Another educational institution that was founded by the Jesuits was the Saint Francis Xavier College in Shkodër, which was inaugurated on October 17, 1878. The founder of the institution was Luigi Ignazio Mazza.
Austria-Hungary supported the college financially, which allowed the Jesuits to handle out free textbooks to the students. The curriculum of the institution consisted of a humanistic and a technical-commercial orientation, with both orientations being centered around the study of the Catholic faith. The study of the Albanian language was part of the college's curricula, even when the Albanian language was prohibited by the Ottomans. After Albania declared its independence, many of the college's alumni would become important political, religious and cultural figures of the country. Some of those elites included Faik Konica, Luigj Gurakuqi and Ndre Mjeda.

===Publications===

The Jesuits established a printing press in Albania, in 1870. The enterprise was named Shtypshkroja e Zojës së Papërlyeme (Immaculate Conception Printing Press) and published literary works in Albanian, despite the fact that usage of the language was banned. During the first five decades after its creation, the Immaculate Conception Printing Press published around 471 literary works. The first book written by the press in Albanian was "Dotrina e Kerscten" (Christian Doctrine) by Engjell Radoja (1820–1888).The Immaculate Conception Printing Press remained the only printing press in Albania until 1908.

In 1891, the press published the first Albanian-language magazine in Albania, the Sacred Heart Messenger (Lajmëtari i Zemrës së Krishtit; then known as Elçija i Zemrës së Krishtit).
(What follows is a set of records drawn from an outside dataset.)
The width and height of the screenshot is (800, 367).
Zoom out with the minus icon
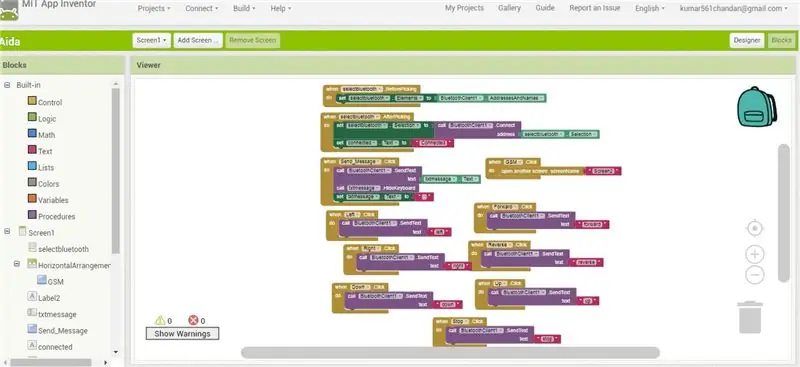pos(755,275)
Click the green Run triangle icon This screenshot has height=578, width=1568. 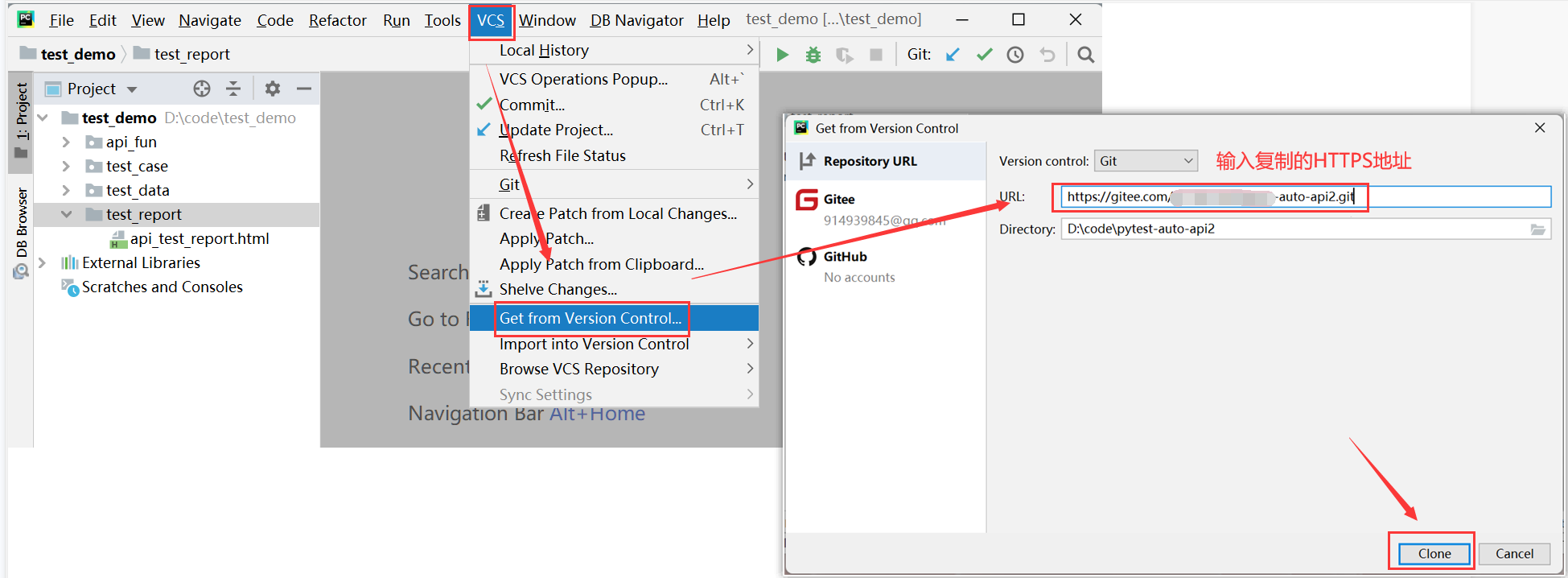[x=782, y=55]
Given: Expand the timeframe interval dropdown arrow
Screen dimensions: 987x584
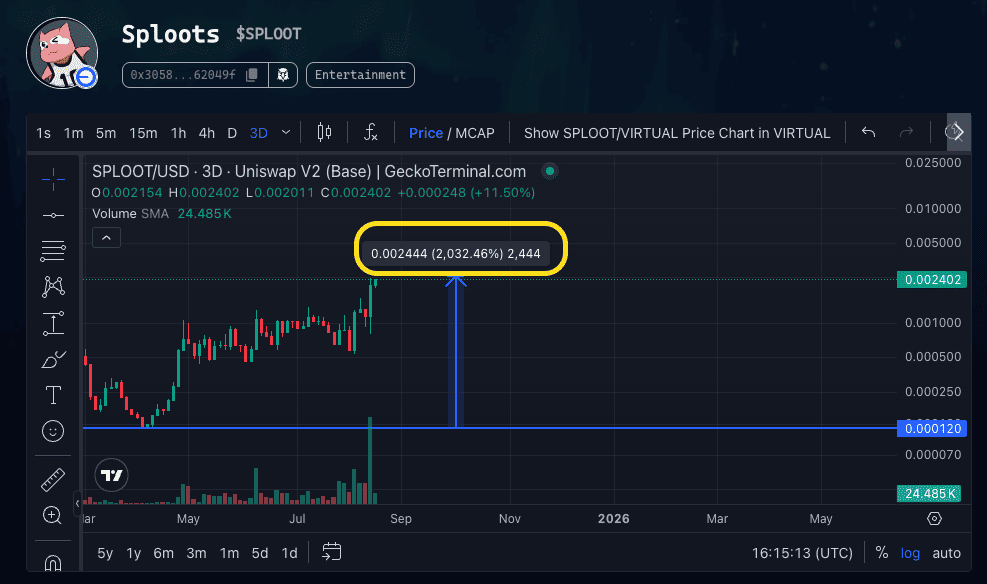Looking at the screenshot, I should (286, 132).
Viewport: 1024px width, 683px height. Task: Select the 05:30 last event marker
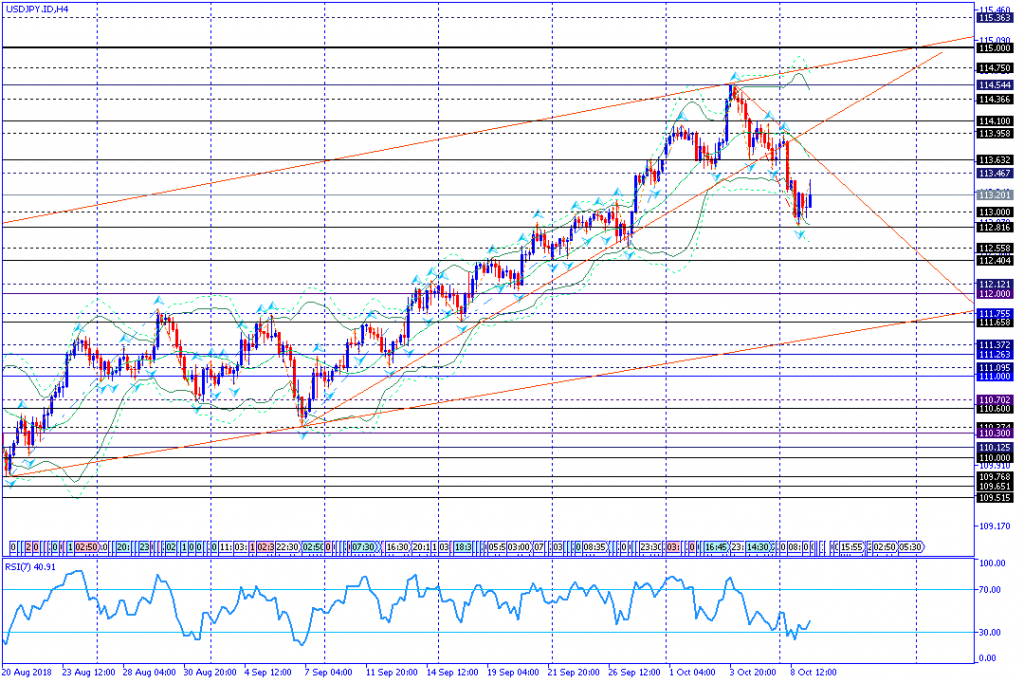910,547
Issues of the magazine were published every month and discussed topics concerning Albanian culture and language. The magazine used the standard form of the Albanian alphabet, after it was established during the Congress of Manastir in 1908. This helped intensify a sense of national unity among Albanians, since many of them learned to write and read via the Sacred Heart Messenger.

In 1908, two Jesuits, Shtjefën Zadrima and Francisco Genovizzi, founded another periodical in Albania, the Vepra Pijore. The magazine published around 50 volumes on literature about Albanian poetry.
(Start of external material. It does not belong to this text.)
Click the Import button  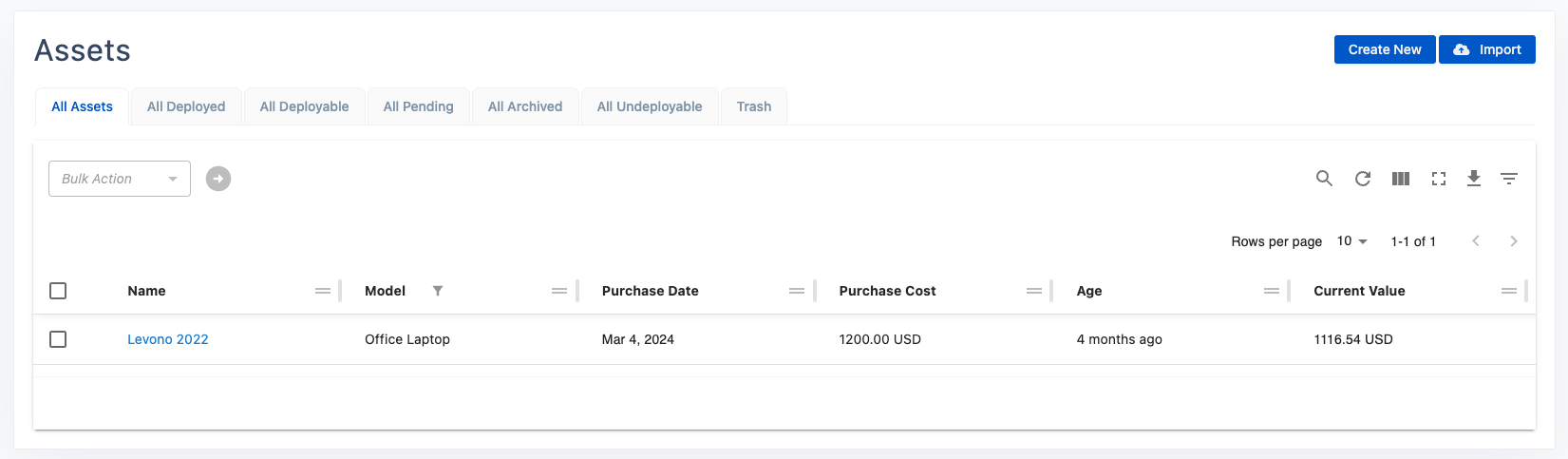tap(1487, 49)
On December 9, 1928, a student organization affiliated to the St. Xavier College was founded. The organization was named Leka (acronym for Lidhje, Edukatë, Kulturë and Argëtim) and helped boost ties between the students and the alumni of the college. The student organization published a monthly cultural magazine which focused on literature, folklore and history. Leka was an important magazine, receiving contributions from notable Albanologists and scholars, regardless of their religious background. Some of these scholars included Ilo Mitkë Qafëzezi, Llukë Karafili and Hamdi Bushati. Leka contributed to the educational and cultural emergence of independent Albania. In 1939, Jesuit Apostolic Delegate to Albania, Leone G. B. Nigris criticized Leka for being not faithful enough to the Jesuit doctrine, claiming that even an agnostic could write the magazine. Nonetheless the periodical continued to provide a platform for inter-religious dialogue. The magazine created several crucial literary works for Albanian culture such as studies on 17th century writer, Pjëter Budi, a critical review of the 15th century Venetian Cadastre and the first Albanian historical encyclopedia.
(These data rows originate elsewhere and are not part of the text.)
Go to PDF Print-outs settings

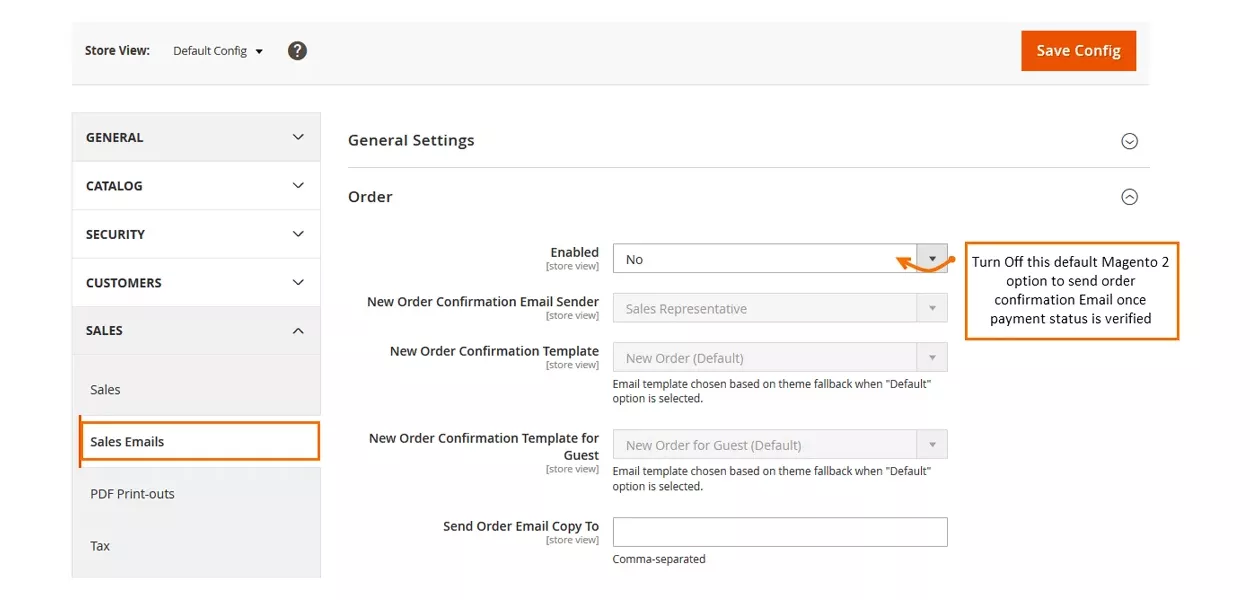point(133,494)
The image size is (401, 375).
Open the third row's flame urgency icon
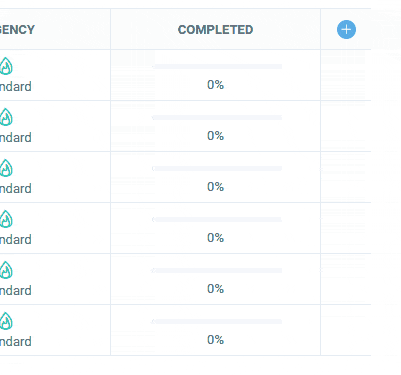click(6, 168)
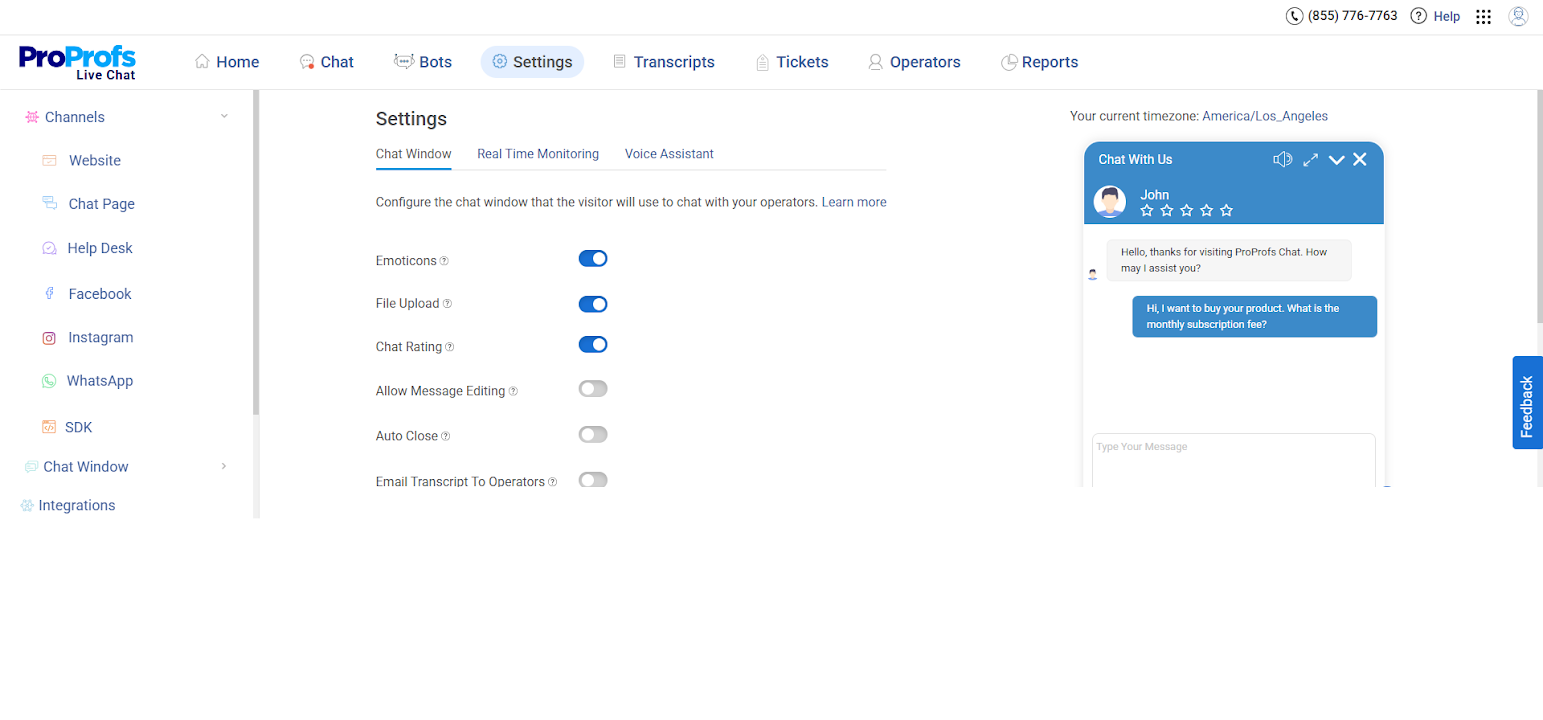The image size is (1543, 720).
Task: Open the WhatsApp channel in the sidebar
Action: point(101,380)
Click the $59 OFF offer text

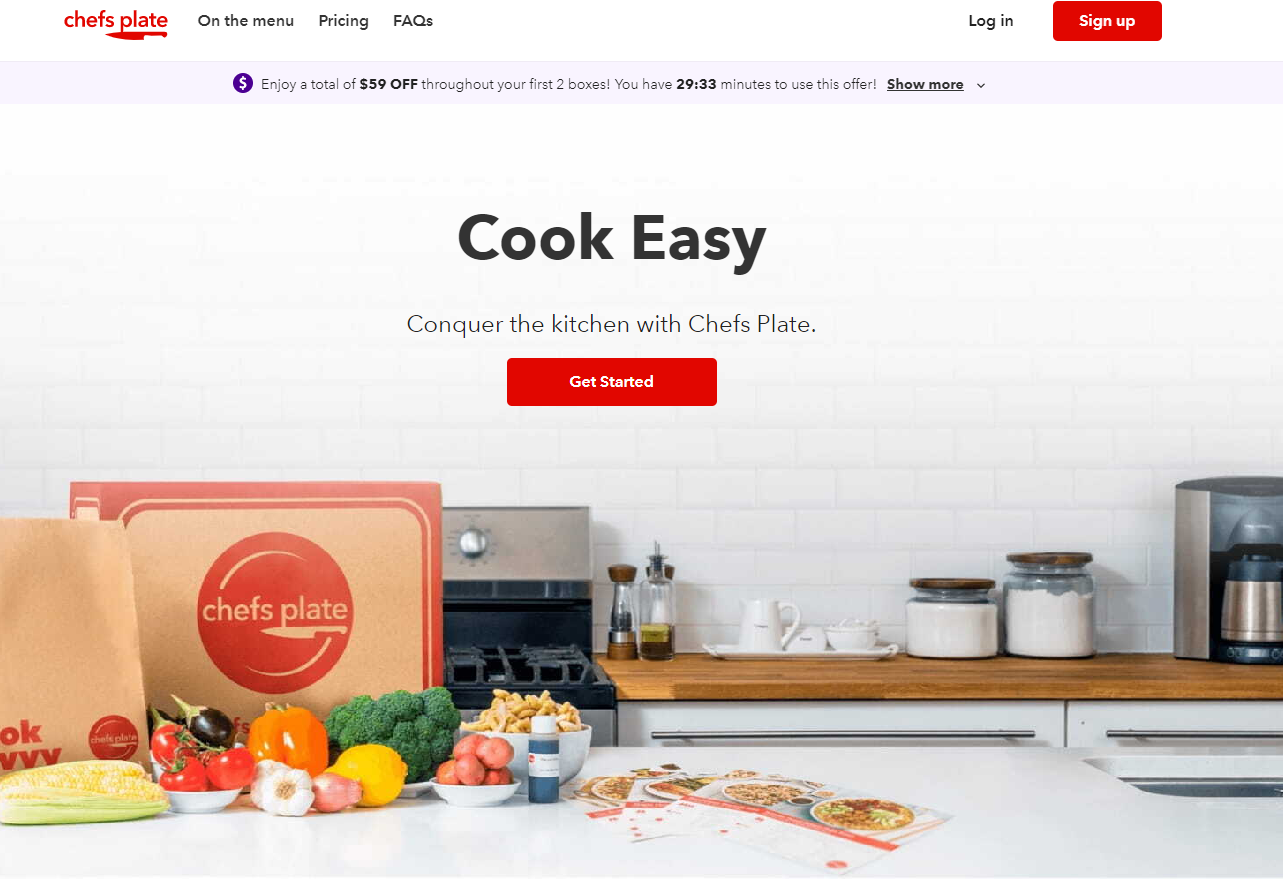click(389, 85)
In 1937, an Albanina Studies Xavier Academy was founded, followed three years later by the inauguration of the Institute of Albanian Studies.

===Communist regime===

When the communists took power in Albania, the Jesuits were banned from the country. Jesuit institutions and churches were closed or demolished.

==Modern==
After the communist regime collapsed, the Jesuits were able to return to Albania. In 1991, the Pontifical Albanian Seminary was reopened.